* **Exercise instructions**: Produce a faithful copy of every record below, without the pictures.

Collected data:
= = = = = = =

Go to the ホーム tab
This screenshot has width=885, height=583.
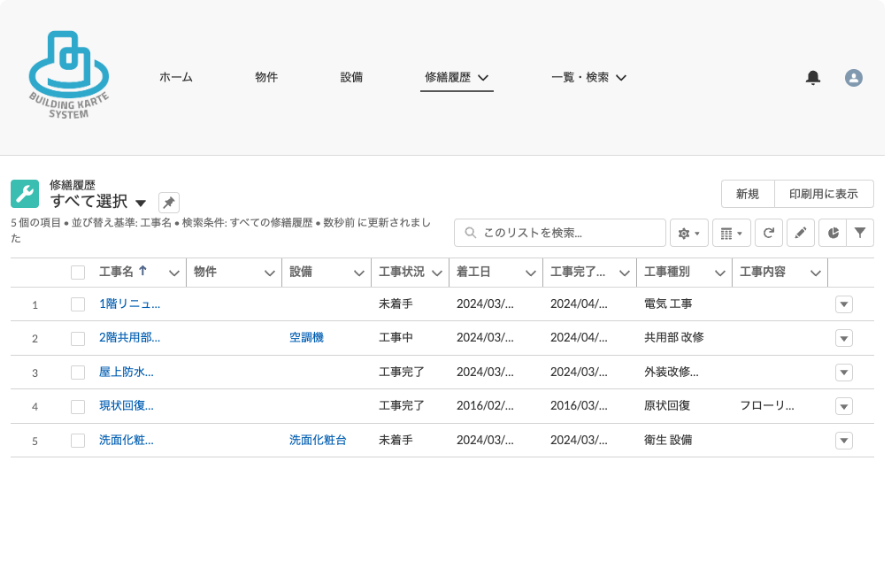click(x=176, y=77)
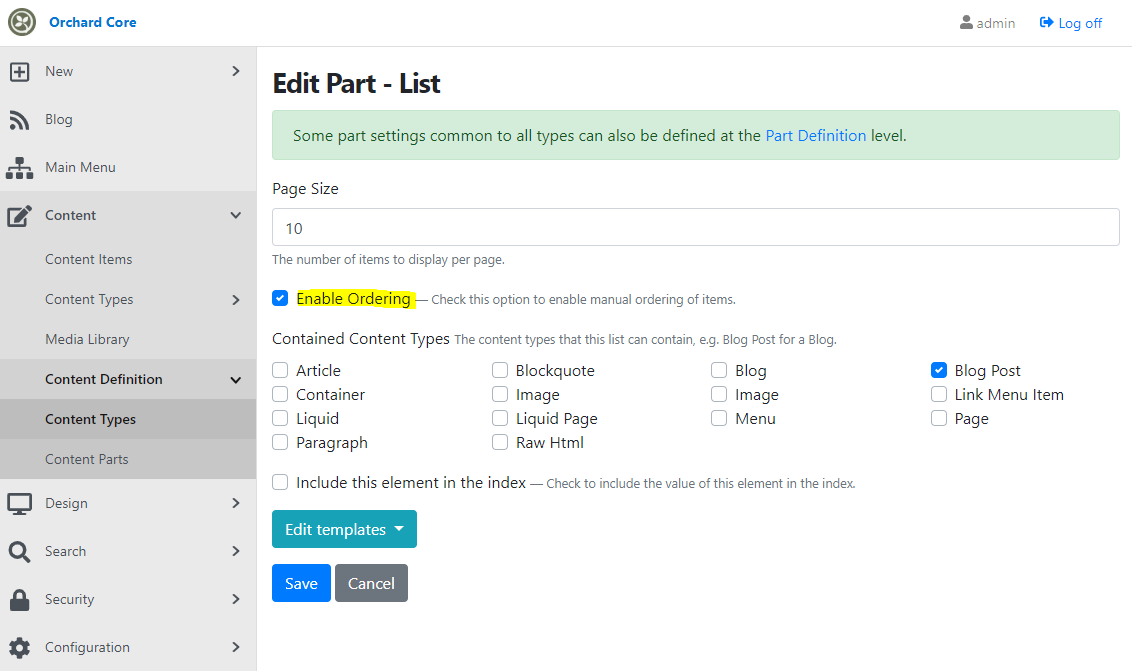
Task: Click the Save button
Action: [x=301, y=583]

= = = = = = =

* **Exercise output**:
Go to the ホーム tab
This screenshot has width=885, height=583.
click(x=176, y=77)
Task: Click the Save button
Action: [x=301, y=583]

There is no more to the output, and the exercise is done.